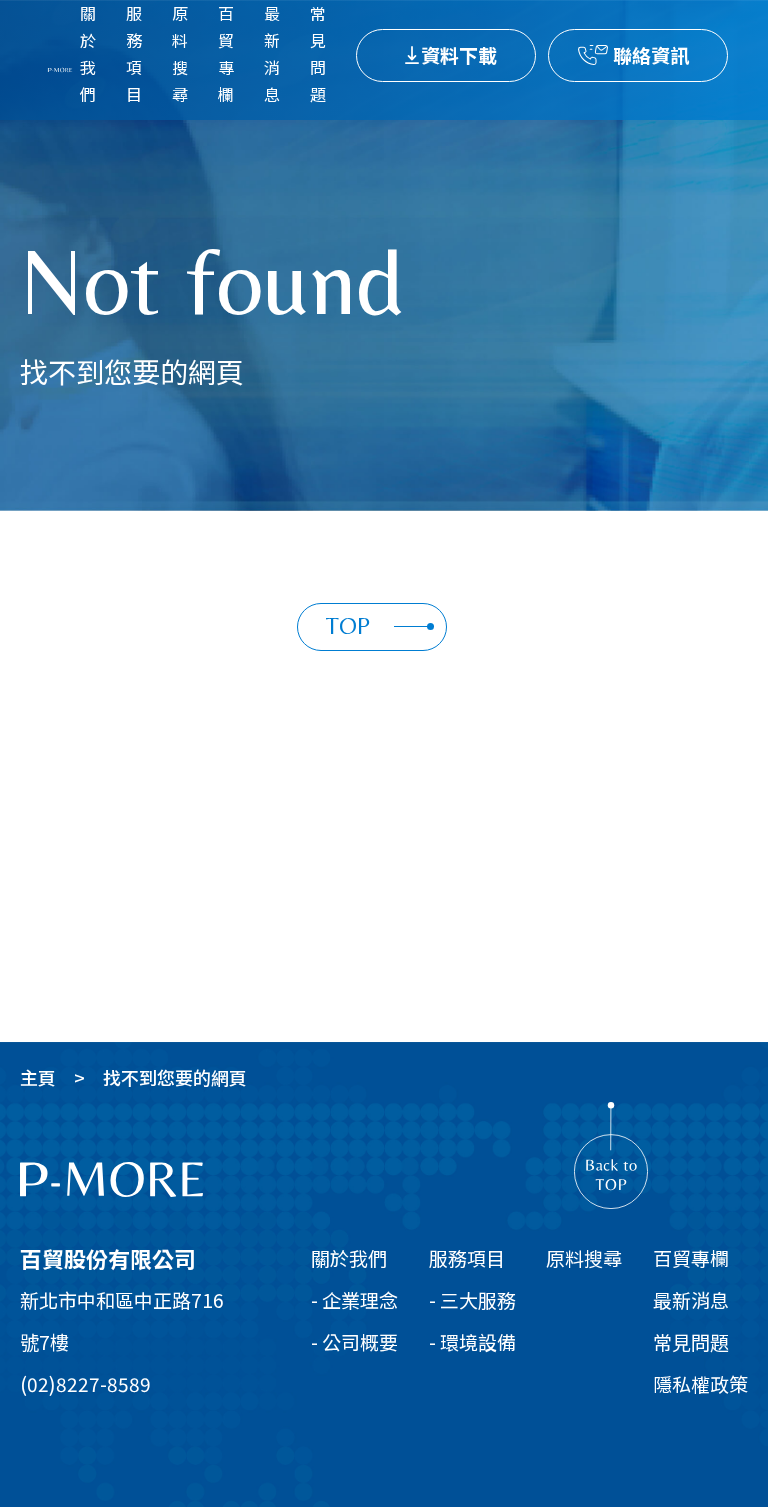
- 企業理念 (354, 1299)
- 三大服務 (472, 1299)
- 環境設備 (472, 1341)
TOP (348, 625)
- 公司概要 (354, 1341)
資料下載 (459, 54)
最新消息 (272, 54)
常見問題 (318, 54)
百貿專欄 (226, 54)
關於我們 (88, 54)
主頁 (38, 1077)
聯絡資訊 (651, 54)
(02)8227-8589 (85, 1383)
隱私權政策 (700, 1383)
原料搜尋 (180, 54)
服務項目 (134, 54)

+---+

What to do
All the records need to be repeated exactly, with the images dropped.

Output for this exercise
- 企業理念 (354, 1299)
- 三大服務 (472, 1299)
- 環境設備 (472, 1341)
TOP (348, 625)
- 公司概要 (354, 1341)
資料下載 (459, 54)
最新消息 (272, 54)
常見問題 (318, 54)
百貿專欄 (226, 54)
關於我們 (88, 54)
主頁 (38, 1077)
聯絡資訊 (651, 54)
(02)8227-8589 (85, 1383)
隱私權政策 (700, 1383)
原料搜尋 (180, 54)
服務項目 (134, 54)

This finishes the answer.